Важно еще и то, что эта неофеодальная (или необарочная) система господства строится на основе не упразднения, но парцелляции суверенитета, благодаря чему власть политическая и власть экономическая переплетаются и сливаются друг с другом; как пишет об этом Д. Дин:
Неофеодальные сеньоры, такие как финансовые институты или цифровые платформы, используют долг, чтобы перераспределять глобальное благосостояние от самых бедных к наиболее богатым. При неофеодализме, как и при феодализме, экономические игроки обладают политической властью над отдельной группой людей в силу установленных самими этими игроками условий. Вместе с тем политическая власть становится неотделимой от экономической власти и дополняет ее: кроме налогов, используются штрафы, залоги, изъятия активов, лицензии, патенты, право юрисдикции и пограничный контроль. При неофеодализме правовая фикция буржуазного государства, определяемого нейтральностью закона, действующего для свободных и равных индивидов, развеивается, а непосредственно политический характер общества вновь выходит на передний план (Дин, 2019, с. 89) [41].

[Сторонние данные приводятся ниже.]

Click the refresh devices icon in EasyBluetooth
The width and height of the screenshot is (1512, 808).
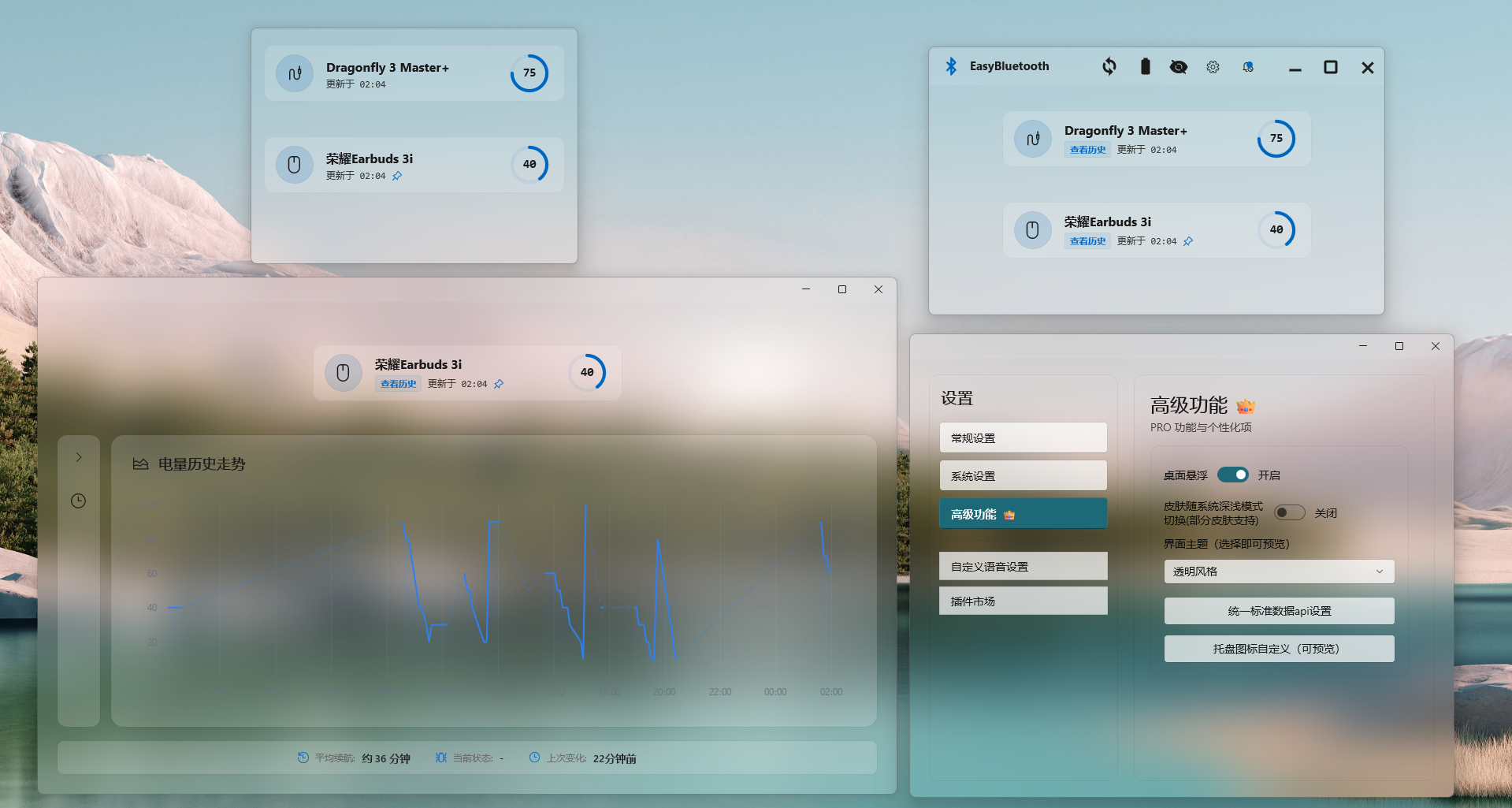pyautogui.click(x=1109, y=67)
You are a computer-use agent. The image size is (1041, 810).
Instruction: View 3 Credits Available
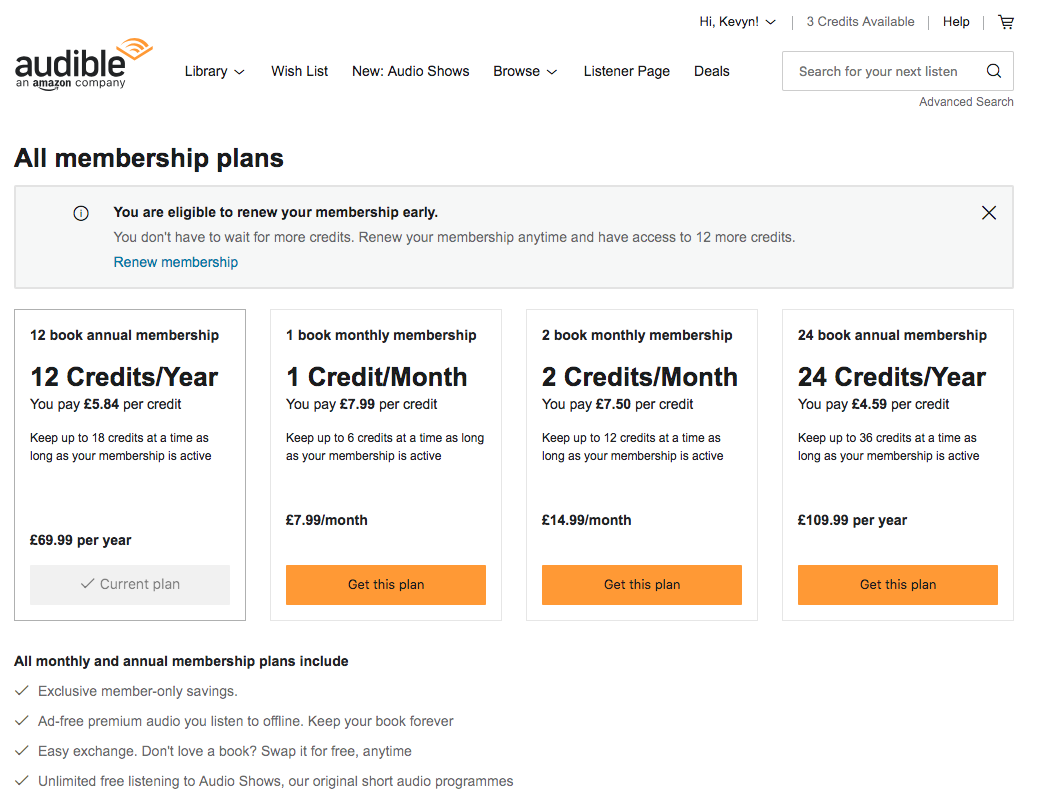tap(860, 22)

Таковы доводы в пользу того, что «чисто экономическая» теория ценности (стоимости) – это фикция, поскольку сам объект данной теории имеет непосредственно политическое значение. Вспомним знаменитый аргумент Бём-Баверка против теории стоимости Маркса: не только труд, но, например, факт редкости блага или его нахождение в чьей-либо собственности являются теми факторами, которые определяют стоимость товаров на рынке (Бём-Баверк, 2002, с. 85). В самом деле, именно эти факторы используются для того, чтобы извлекать ренту. Путем отчуждения в частную собственность даров природы и достижений науки искусственно возникает социальная форма редкости [42], позволяющая снижать себестоимость (то есть затраты труда), не снижая цены. Именно это и означает «ставшее правилом чрезвычайное положение» в экономике: непрерывный поиск ренты за счет «суверенных решений» о преобразовании производства в пользу его большей рентабельности.
Заключение
Итак, каково сегодняшнее значение сформулированных Зибером критических аргументов в адрес теории ценности субъективной школы?
Как было показано, аргументы эти расширяют горизонты общей критики политической экономии , занятой выявлением тех исторических границ, в рамках которых жизнь людей (как в хозяйственном, так и в других аспектах) оказывается подчиненной определенной политико-экономической форме. Эта форма, которая сегодня связывается с идеологией неолиберализма, синтезирует в себе маржиналистские критерии ценности, преподносимые как выражающие саму вечную и неизменную природу экономических отношений, с политическим институтом суверенной власти, базирующимся на принципе чрезвычайного положения, что опять-таки претендует на легитимность как устройство, адекватное самому естеству человека как animal sociale . То, что на определенном этапе выступает в качестве исключения – будь то лишение человека средств производства, благодаря чему он превращается в наемного рабочего, или такое преобразование его жизненного мира, вследствие которого целостная материальная среда существования превращается в скопление товаров, обретающих свою ценность на фоне потенциальной катастрофы, – становится правилом: жизнь, отделенная от своих форм, становится «голой жизнью», то есть рабочей силой и потребительской способностью, которые теперь превращаются в абстрактную материю, способную принимать какие угодно формы [43]. Но тем самым вновь подтверждается не только сущностное единство экономики и политики, но и выявляется глобальный кризис той исторической формации, в рамках которой это единство осуществляется: если всякий суверенитет сегодня базируется на принципах полицейского права как своего «условия возможности», то всякий суверен может быть уверен, что «однажды его коллеги будут обращаться с ним как с преступником» (Агамбен, 2015, с. 109) [44].